Memaknai Pidato Nadiem Makarim

Diperbarui: 25 November 2019   23:04

Kompasiana adalah platform blog. Konten ini menjadi tanggung jawab bloger dan tidak mewakili pandangan redaksi Kompas.

Pendidikan. Sumber ilustrasi: PEXELS/McElspeth

Pidato sambutan Mendikbud Nadiem Anwar Makarim yang viral sebelum peringatan Hari Guru Nasional (HGN) tanggal 25 November 2019 membuatnya tidak membacakannya pada saat hari H-nya. Mungkin supaya tidak membuat bosan peserta upacara upacara.

Pidato yang singkat dan padat tersebut tampil beda dibandingkan dengan pidato-pidato menteri atau pejabat yang biasanya retoris, normatif, dan berhias kata-kata motivasi. Dalam isi pidatonya, Nadiem disamping mengapresiasi profesi guru sebagai profesi yang mulai sekaligus juga tersulit, Beliau juga menyoroti peran dan posisi guru yang yang kontradiktif antara harapan dan kenyataan. Dan jika dianalisis lebih jauh, isi pidatonya justru lebih  kepada evaluasi diri dan introspeksi diri di dalam Kemendikbud sendiri.

Jika ditelaah point-point isi pidatonya sebagai berikut:

Pertama:

"Anda ditugasi untuk membentuk masa depan bangsa, tetapi lebih sering diberi aturan dibandingkan dengan pertolongan."

 Posisi guru sebagai pelaksana dan sasaran kebijakan pemerintah. Oleh karena itu, mereka taat dan turut saja terhadap apapun kebijakan pemerintah walau kadang disertai menggerutu karena dianggap membebani mereka.

Saya perhatikan, Pejabat Kemendikbud, Kepala Daerah, Dinas Pendidikan, atau Badan Kepegawaian dalam sambutannya hampir pasti meminta guru melakukan sesuatu atau melarang guru melakukan sesuatu. Bahkan kadang disertai dengan "ancaman", kalau guru tidak begini, maka konsekuensinya akan begini.

Misalnya, bagi guru yang telah disertifikasi, kalau kekurangan jam mengajar, maka Tunjangan Profesi Guru (TPG) tidak akan cair.

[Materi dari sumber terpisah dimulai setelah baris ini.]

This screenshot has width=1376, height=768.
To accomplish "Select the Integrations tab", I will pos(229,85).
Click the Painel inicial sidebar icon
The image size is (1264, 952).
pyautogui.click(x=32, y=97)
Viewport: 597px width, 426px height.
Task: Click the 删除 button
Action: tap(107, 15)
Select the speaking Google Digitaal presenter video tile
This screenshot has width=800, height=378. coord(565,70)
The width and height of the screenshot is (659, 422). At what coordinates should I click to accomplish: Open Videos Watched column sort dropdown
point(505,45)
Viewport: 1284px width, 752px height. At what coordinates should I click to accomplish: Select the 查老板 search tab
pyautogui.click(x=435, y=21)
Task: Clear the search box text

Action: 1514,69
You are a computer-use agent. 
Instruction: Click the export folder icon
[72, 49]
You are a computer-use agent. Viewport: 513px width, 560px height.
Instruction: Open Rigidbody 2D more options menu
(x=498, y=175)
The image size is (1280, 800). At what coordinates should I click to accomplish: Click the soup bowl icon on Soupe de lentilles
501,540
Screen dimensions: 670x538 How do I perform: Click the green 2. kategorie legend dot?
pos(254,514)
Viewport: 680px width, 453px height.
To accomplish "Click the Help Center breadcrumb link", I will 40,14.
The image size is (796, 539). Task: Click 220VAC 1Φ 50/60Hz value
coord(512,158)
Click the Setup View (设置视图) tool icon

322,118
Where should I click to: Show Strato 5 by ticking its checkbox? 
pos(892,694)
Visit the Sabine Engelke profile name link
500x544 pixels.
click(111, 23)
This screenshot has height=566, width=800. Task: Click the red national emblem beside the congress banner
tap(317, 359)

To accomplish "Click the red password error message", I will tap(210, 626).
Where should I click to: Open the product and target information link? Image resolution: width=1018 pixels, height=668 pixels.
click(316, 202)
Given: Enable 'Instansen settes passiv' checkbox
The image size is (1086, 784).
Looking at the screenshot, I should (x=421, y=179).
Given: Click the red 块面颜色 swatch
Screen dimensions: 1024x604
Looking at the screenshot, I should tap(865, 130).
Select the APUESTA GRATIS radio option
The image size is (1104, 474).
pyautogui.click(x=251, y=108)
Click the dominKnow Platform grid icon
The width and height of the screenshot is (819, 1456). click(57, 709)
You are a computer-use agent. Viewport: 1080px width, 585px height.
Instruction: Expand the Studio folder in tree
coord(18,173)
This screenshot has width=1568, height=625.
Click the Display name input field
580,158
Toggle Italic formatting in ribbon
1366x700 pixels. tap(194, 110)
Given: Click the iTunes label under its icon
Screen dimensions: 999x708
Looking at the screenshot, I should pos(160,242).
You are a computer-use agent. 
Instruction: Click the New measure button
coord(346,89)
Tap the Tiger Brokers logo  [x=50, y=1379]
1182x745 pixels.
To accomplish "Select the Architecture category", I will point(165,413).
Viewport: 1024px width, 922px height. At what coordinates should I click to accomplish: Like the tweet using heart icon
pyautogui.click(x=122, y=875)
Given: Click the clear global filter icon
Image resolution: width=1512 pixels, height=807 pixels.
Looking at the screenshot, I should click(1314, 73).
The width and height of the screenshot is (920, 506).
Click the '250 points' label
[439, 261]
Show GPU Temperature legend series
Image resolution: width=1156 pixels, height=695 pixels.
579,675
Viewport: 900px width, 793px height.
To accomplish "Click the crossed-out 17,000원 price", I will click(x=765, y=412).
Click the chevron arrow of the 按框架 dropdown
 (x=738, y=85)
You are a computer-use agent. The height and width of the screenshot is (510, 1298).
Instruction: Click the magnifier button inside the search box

Akibatnya, guru yang kekurangan jam mengajar harus pusing mencari sekolah yang bersedia menampungnya.

Guru SD yang telah disertifikasi, tetapi gelar sarjananya tidak linier alias bukan dari jurusan PGSD, maka terancam kehilangan TPG dan kesulitan untuk naik pangkat. Akibatnya, guru-guru SD yang gelar sarjananya tidak linier resah dan terpaksa mengambil kuliah lagi karena takut kehilangan TPG dan takut kenaikan pangkatnya terhambat.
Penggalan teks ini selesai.